— start —

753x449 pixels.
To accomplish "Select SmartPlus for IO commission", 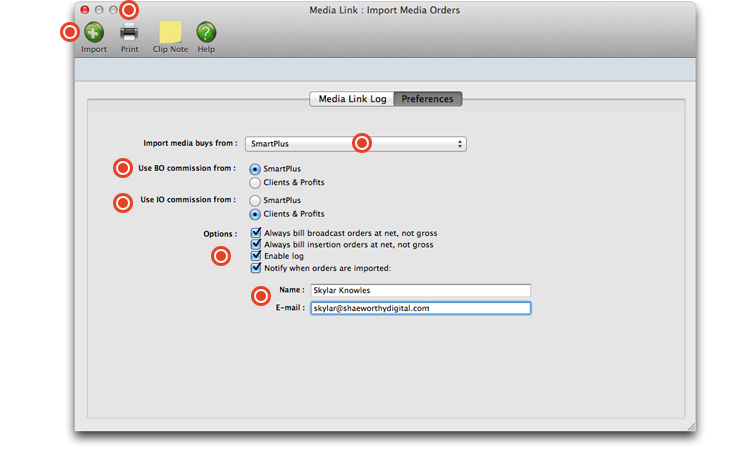I will click(x=255, y=200).
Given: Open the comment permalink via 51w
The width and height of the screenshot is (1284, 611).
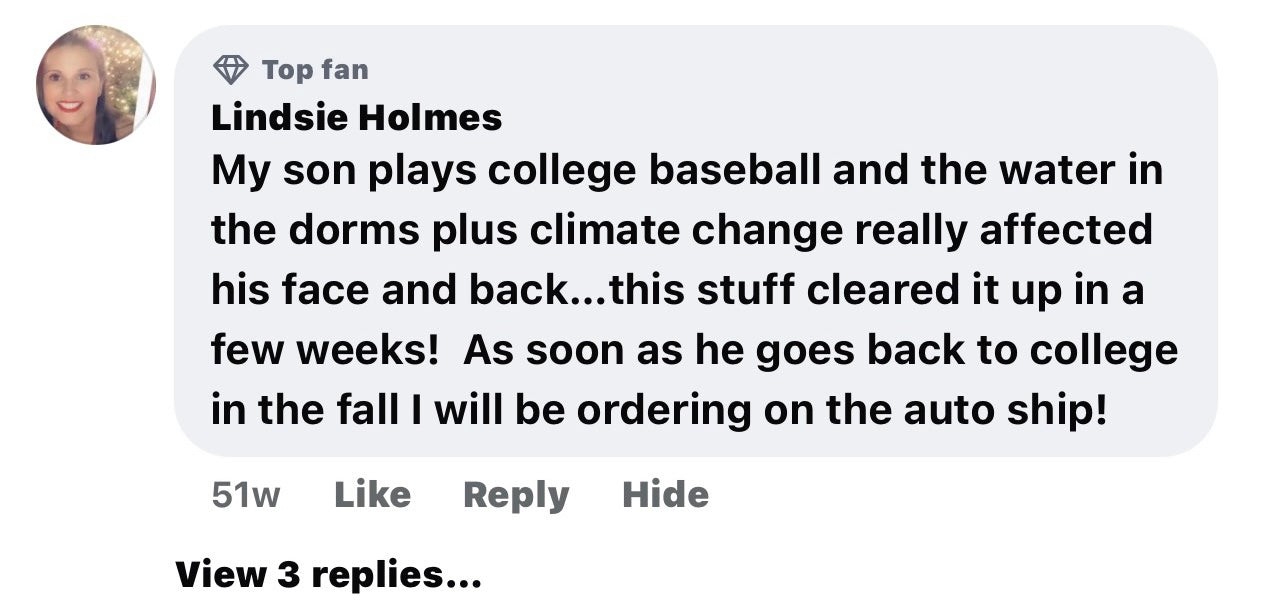Looking at the screenshot, I should 246,495.
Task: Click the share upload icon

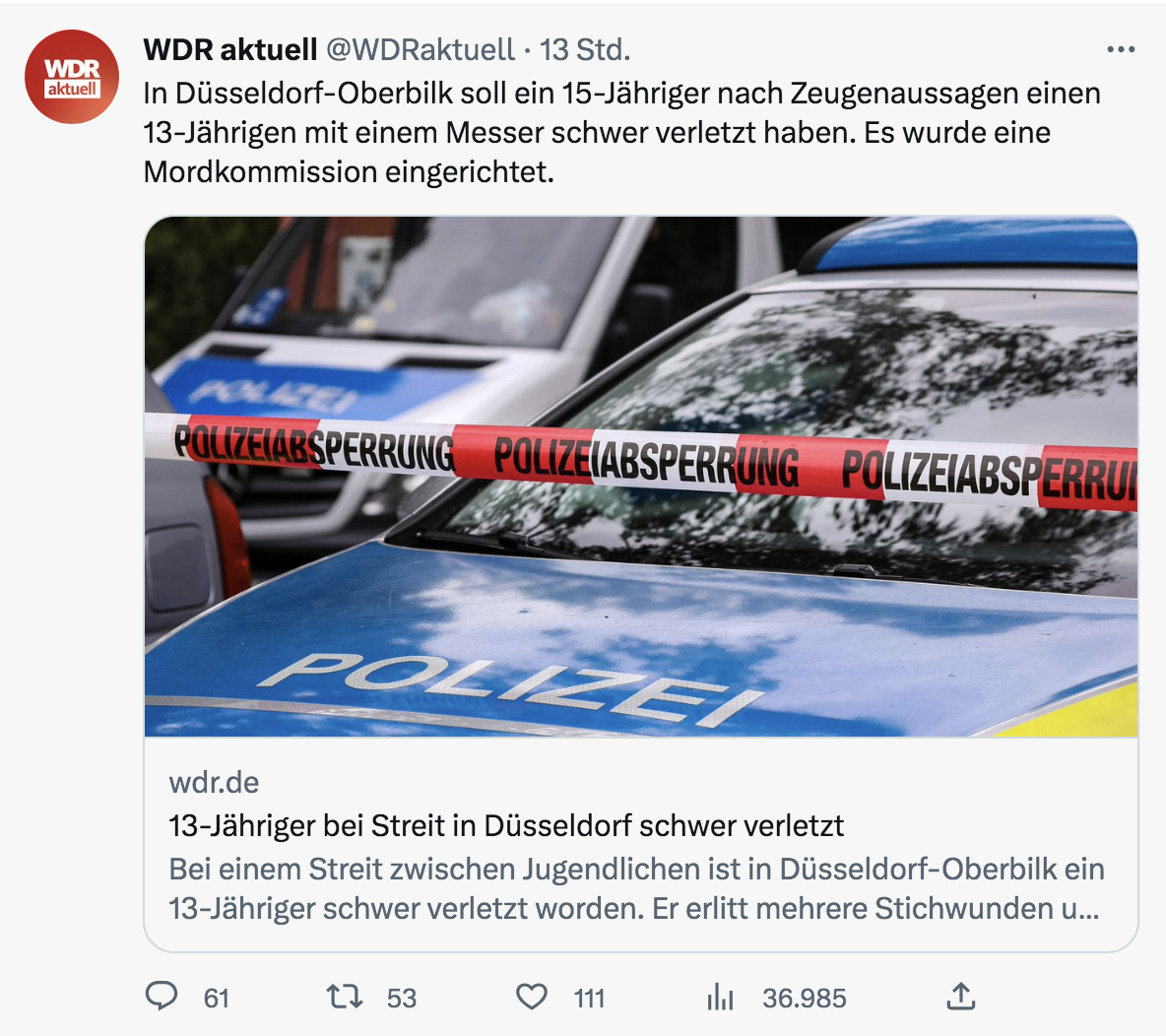Action: [x=961, y=996]
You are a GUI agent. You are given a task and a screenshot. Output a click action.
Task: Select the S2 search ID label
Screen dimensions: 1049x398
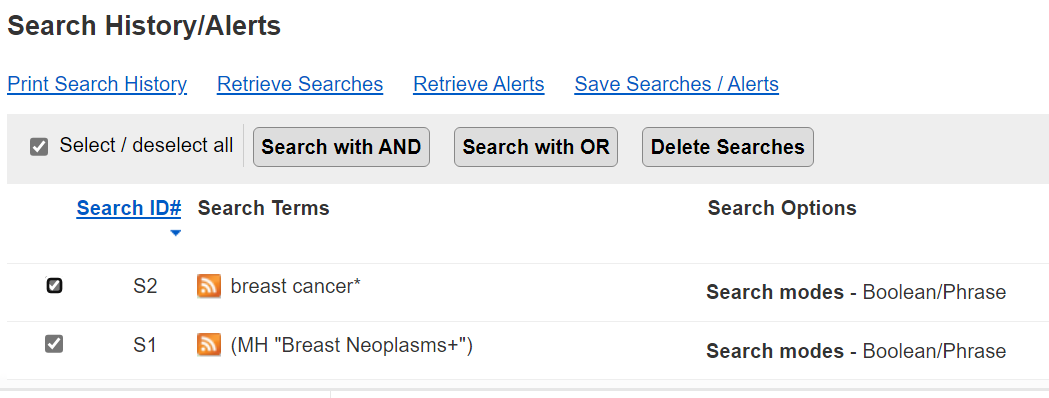(x=145, y=286)
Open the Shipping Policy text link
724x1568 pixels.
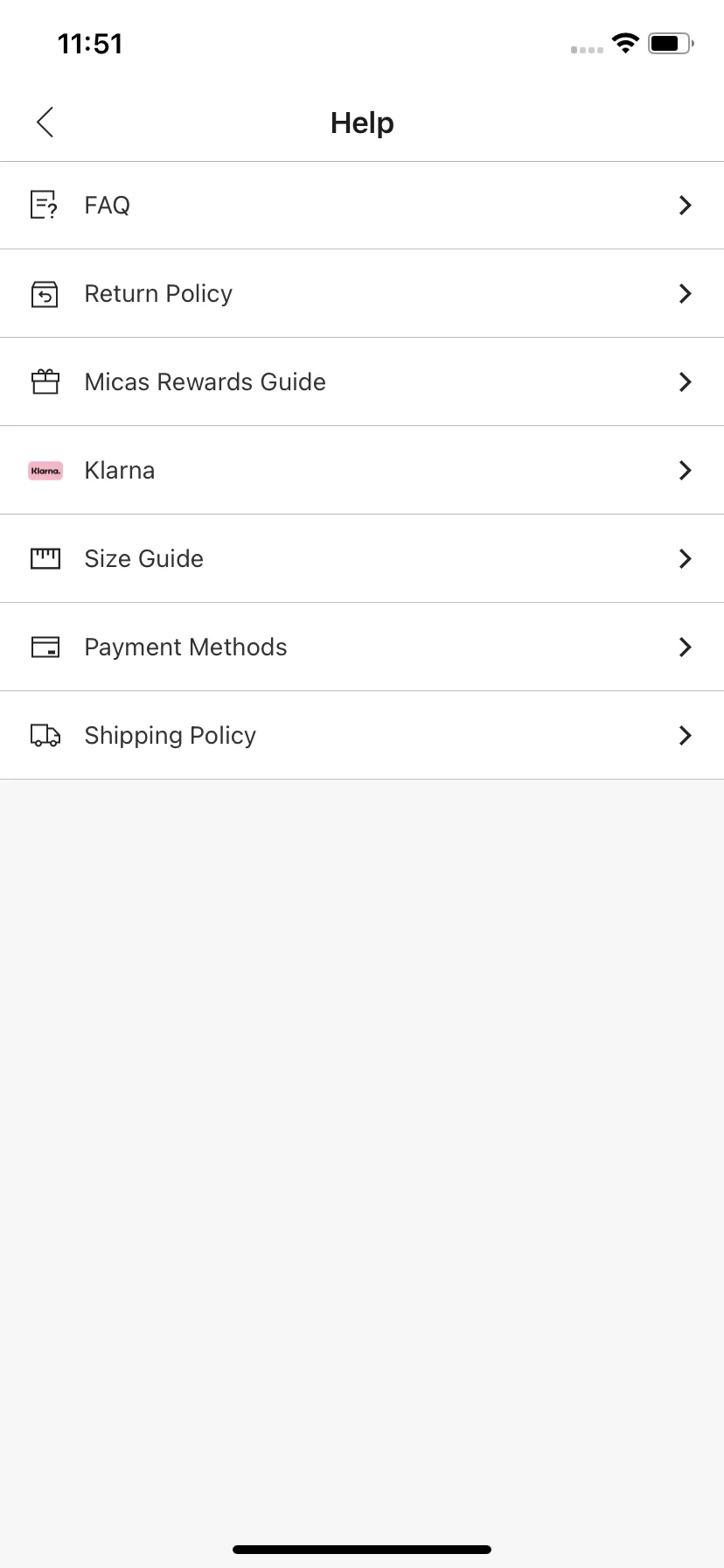coord(171,736)
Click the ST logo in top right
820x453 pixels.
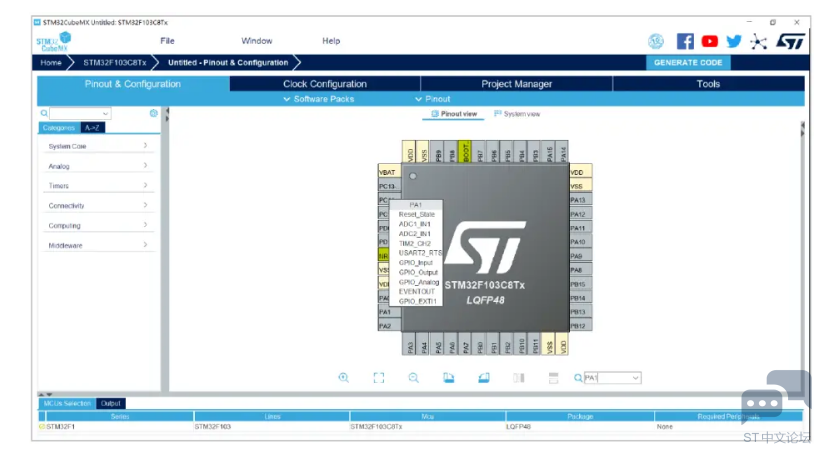790,41
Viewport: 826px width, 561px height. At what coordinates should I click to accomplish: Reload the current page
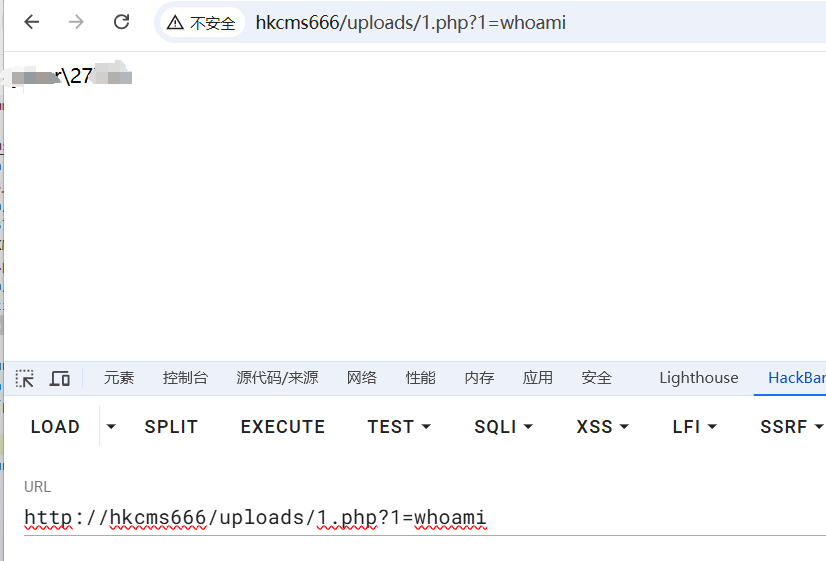[121, 22]
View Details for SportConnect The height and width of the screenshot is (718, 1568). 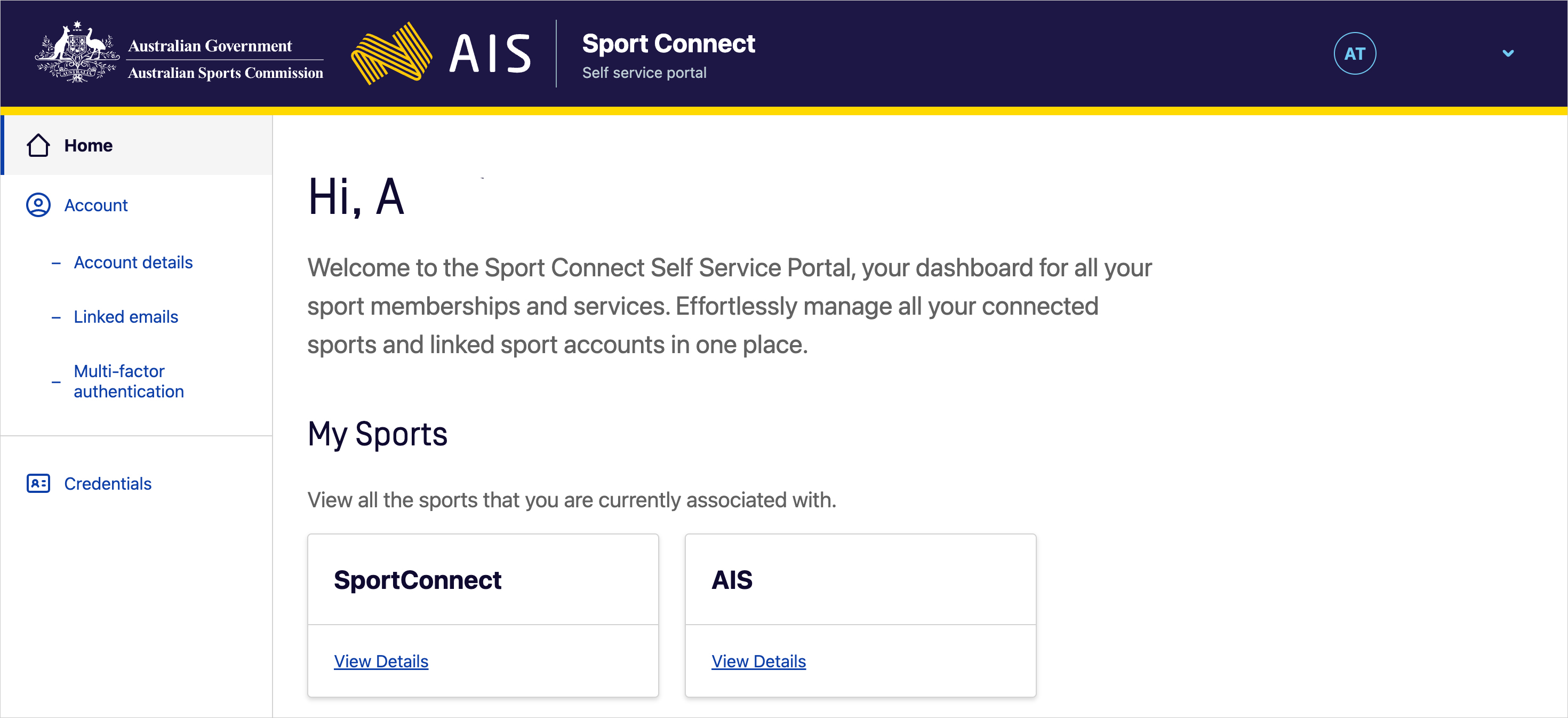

— end —

To do
Copy everything from the line containing "Task: Click the share upload icon" down to the end of the data, requests included, and multiply only the click coordinates in the answers by 0.45, rounding to whole numbers with halves going up. Leave the pictures out.

Expected answer
Task: Click the share upload icon

Action: [x=432, y=448]
You are a GUI agent. You are given a task and a screenshot. Output a click action.
Task: Select the S2 search ID label
Screen dimensions: 1049x398
(x=65, y=129)
Open the Shipping Policy text link
724x1568 pixels.
coord(77,331)
Click the ST logo in top right
820x453 pixels.
356,18
Viewport: 826px width, 561px height. At what coordinates should I click to accomplish: Reload the current page
[54, 10]
View Details for SportConnect The height and width of the screenshot is (718, 1568). 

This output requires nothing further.